The Science Journal of the American Association for Respiratory Care

2008 OPEN FORUM Abstracts

NON-INVASIVE POSITIVE VENTILATION (NIPPV) WITH HELIUM OXYGEN GAS (HELIOX) IN A PATIENT WITH POST EXTUBATION AIRWAY CONSTRICTION. A CASE STUDY. ANDREA BAKA RRT, KIMBERLY BEERS RRT-NPS, RICHARD PIEKUTOWSKI RRT-NPS

Richard Piekutowski1,2



Introduction: NIPPV and Heliox therapies are widely used for respiratory distress from airway obstruction. There is very little data available on their use together. We present this case to illustrate that it can be done safely in an ICU setting.

Methods: To deliver the Heliox we utilize a blender with an 80/20 tank of helium/oxygen attached to the air inlet of the blender.
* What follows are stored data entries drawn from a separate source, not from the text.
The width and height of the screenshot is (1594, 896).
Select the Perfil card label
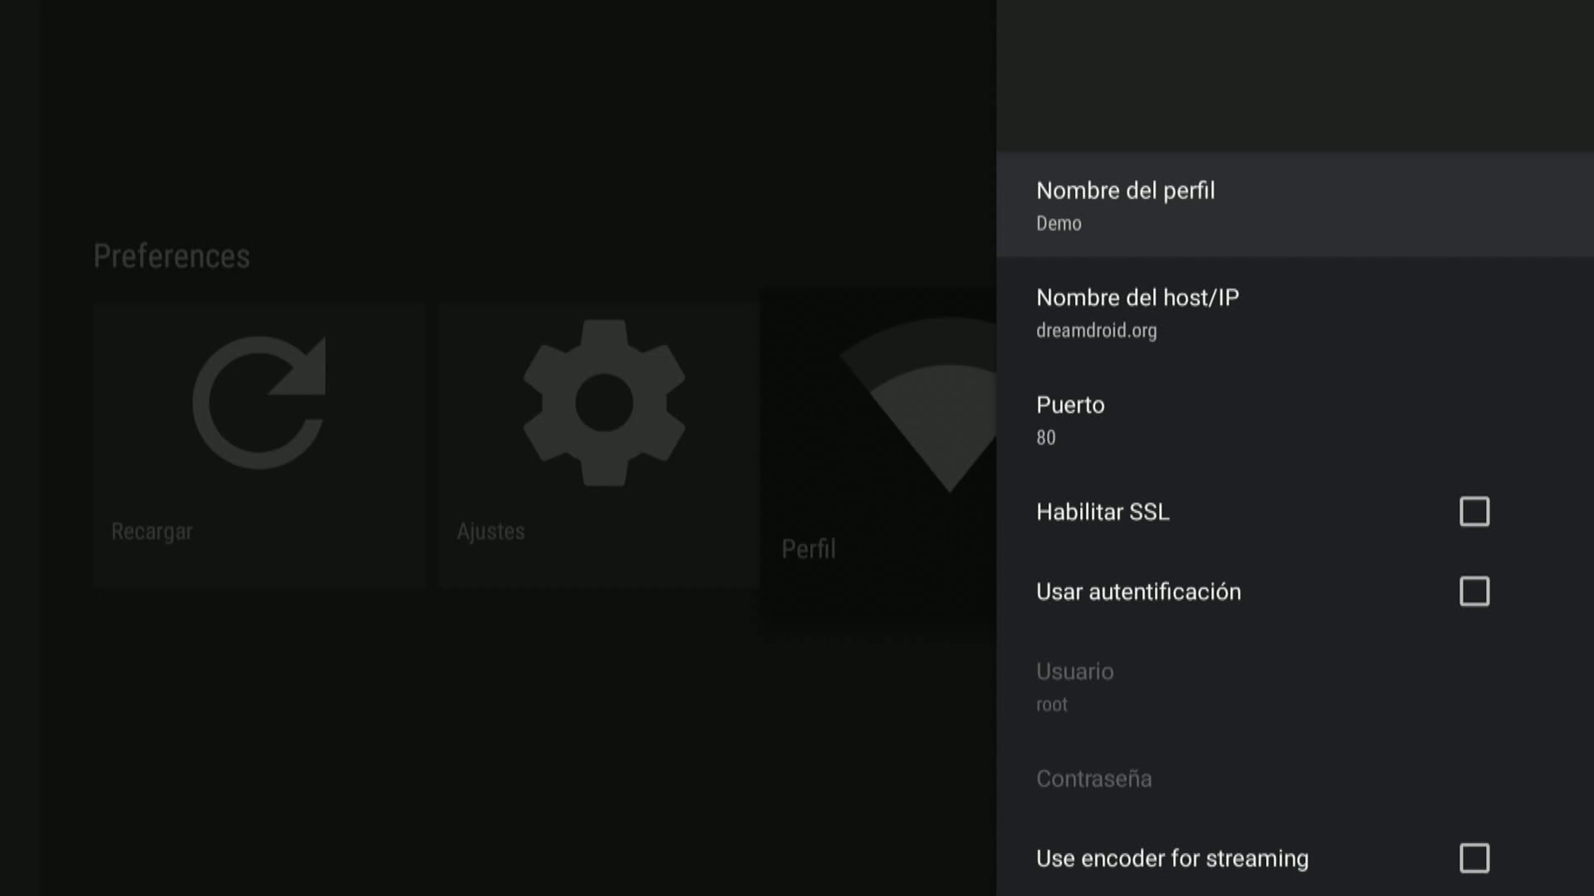tap(809, 549)
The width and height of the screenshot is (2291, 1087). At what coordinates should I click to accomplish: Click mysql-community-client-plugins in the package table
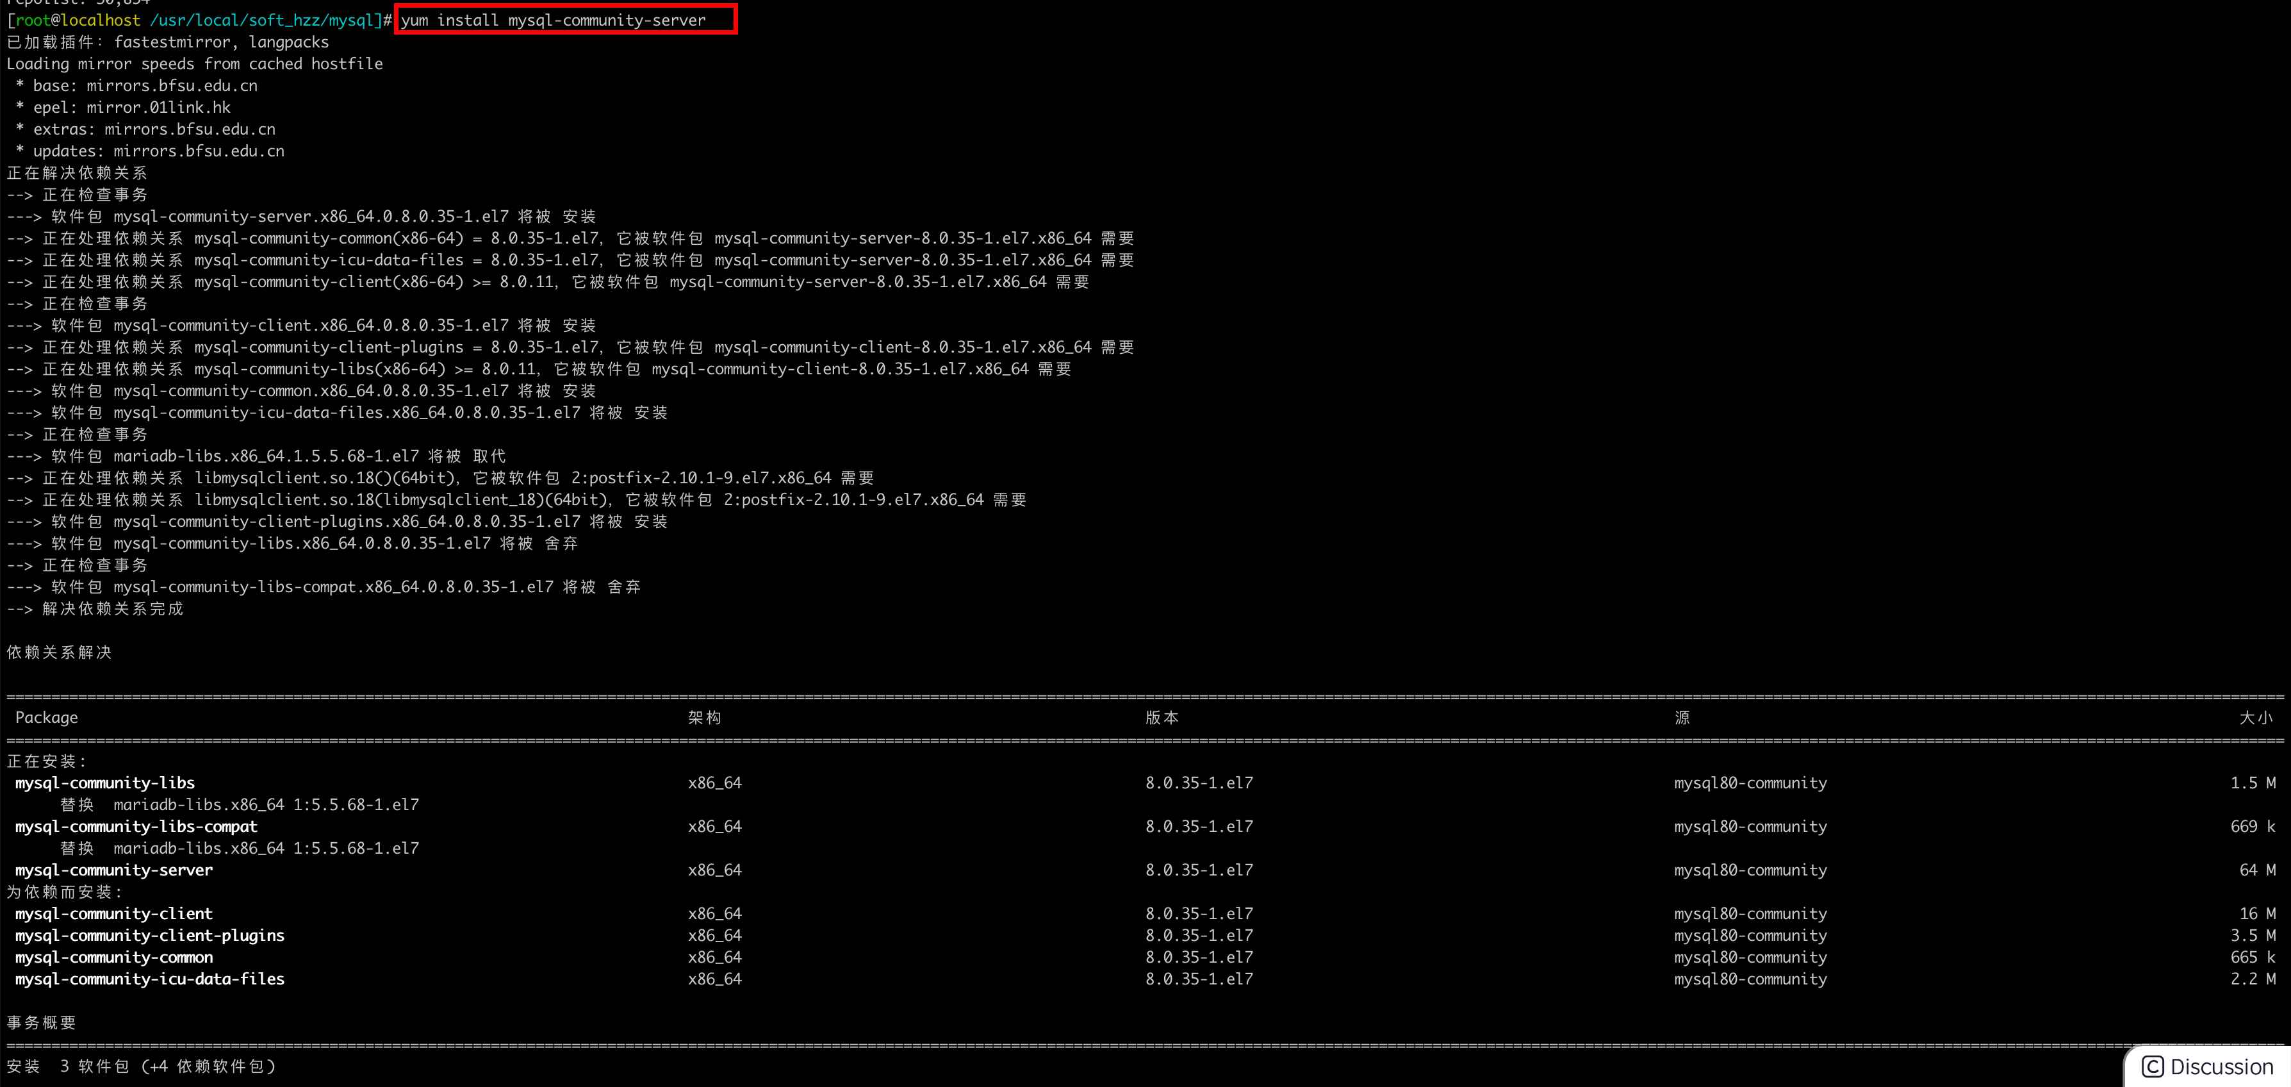[149, 936]
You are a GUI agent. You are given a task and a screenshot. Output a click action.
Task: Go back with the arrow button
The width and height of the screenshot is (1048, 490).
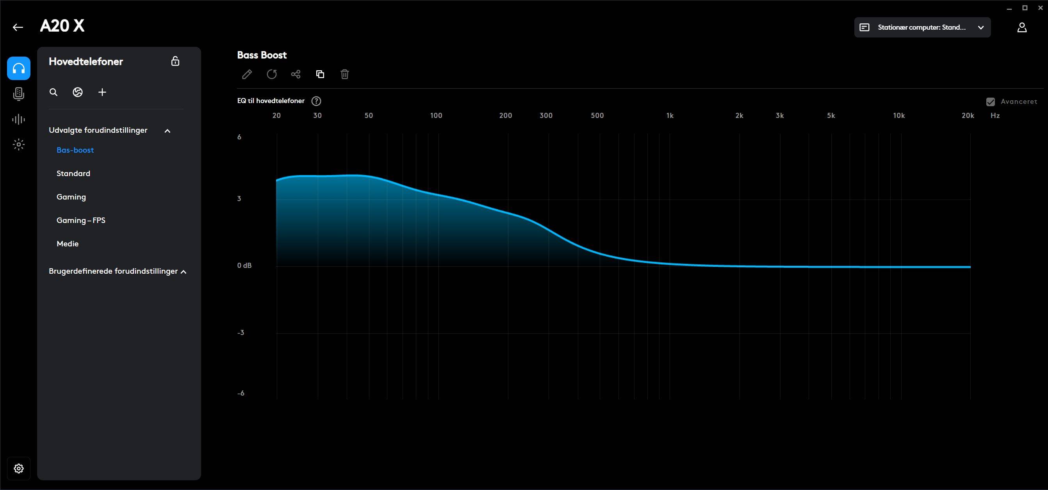(x=18, y=27)
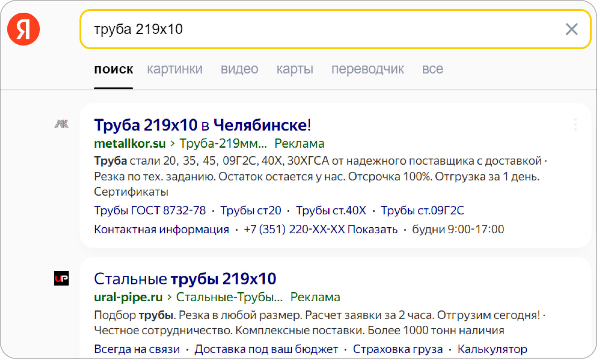Switch to the видео tab
The height and width of the screenshot is (359, 597).
click(x=239, y=69)
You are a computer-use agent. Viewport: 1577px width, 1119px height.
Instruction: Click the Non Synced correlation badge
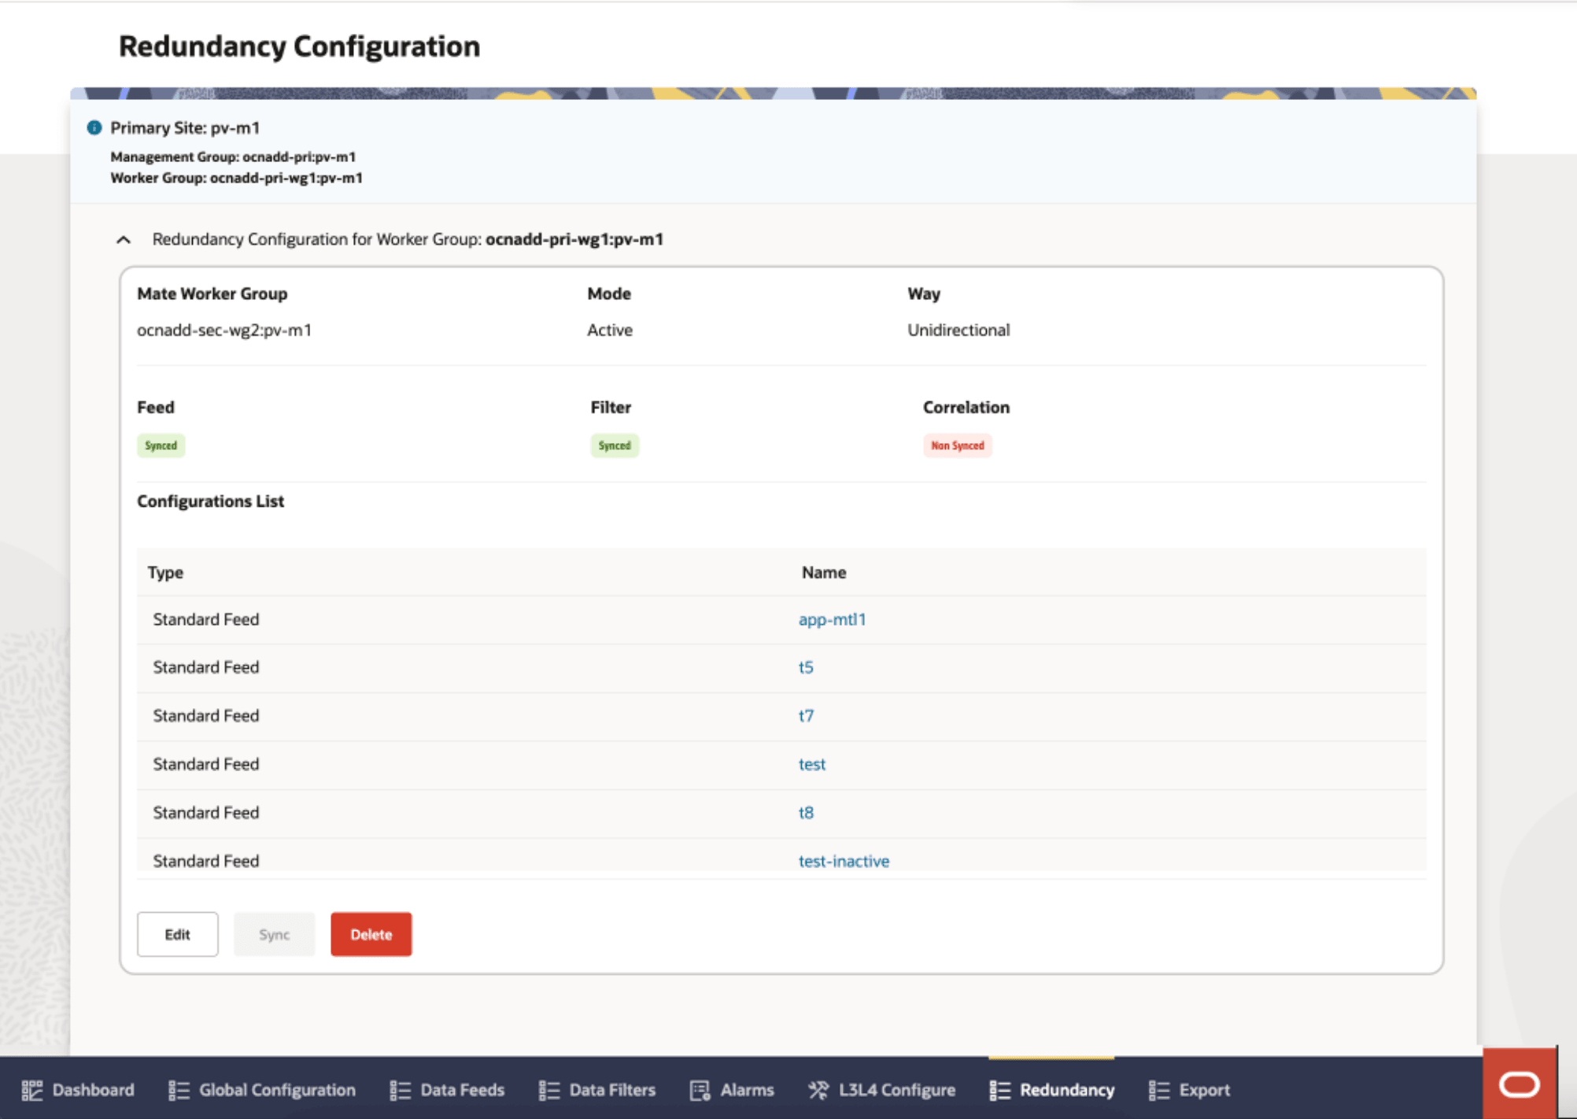click(x=957, y=445)
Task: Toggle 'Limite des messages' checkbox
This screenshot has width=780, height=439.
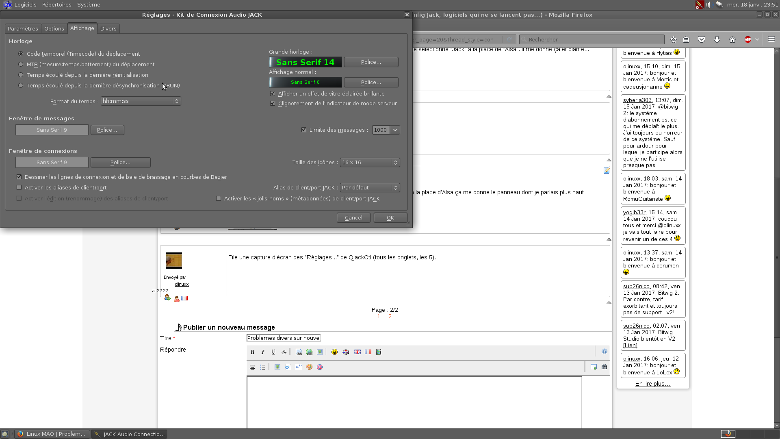Action: click(x=304, y=130)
We utilize this mixture to avoid the possibility of introducing the patient to sub ambient conditions and anoxia. We attached the Respironics Vision Bipap to the blender and controlled the FiO2 and helium concentration from the blender. The Vision was set at 100% to insure that there was no room air introduced into the system.

Case Study: The patient is a 40 year-old female with a history of Multiple Sclerosis, epilepsy and tremors who required intubation and mechanical ventilation due to respiratory failure after prolonged seizure activity. She was orally intubated with a 7.0 endotracheal tube and placed on a Drager Evita XL ventilator: SIMV, VT 500ml, f 12, PEEP 5, PSV 10, FiO2 0.30. She was maintained in a phenobarbital coma for five days and monitored with a continuous EEG. She was then weaned from the mechanical ventilator and extubated. Subsequently she developed stridor, had an increased respiratory rate and marked accessory muscle usage. Her respiratory distress was treated with racemic epinephrine (2.25mg of a 5% solution), PO decadron (8mg tablet Q6hrs) via PEG tube and Heliox via a non rebreather mask. The patient continued to have increasing oxygen requirements, respiratory rate 45 and increased stridor. An ABG revealed pH 7.38, PaCO2 47, PaO2 57, HCO3 27.5, BE 1.9. The patient was placed on a Respironics Vision Bipap IPAP14 EPAP 5 FiO2 40% and 60% Helium. Instantly, the patient appeared comfortable with a decreased respiratory rate and less accessory muscle usage. A follow up ABG revealed ABG pH 7.43, PaCO2 39, PaO2 80, HCO3 25.6, BE 1.9. Later that day, the patient was weaned from NIPPV and Heliox to a nasal cannula without any respiratory complications.

Significance of the Case: NIPPV in combination with Heliox can be administered safely in the ICU setting. It appeared to help decrease the patient's work of breathing, improve the blood gas values and avoid intubation.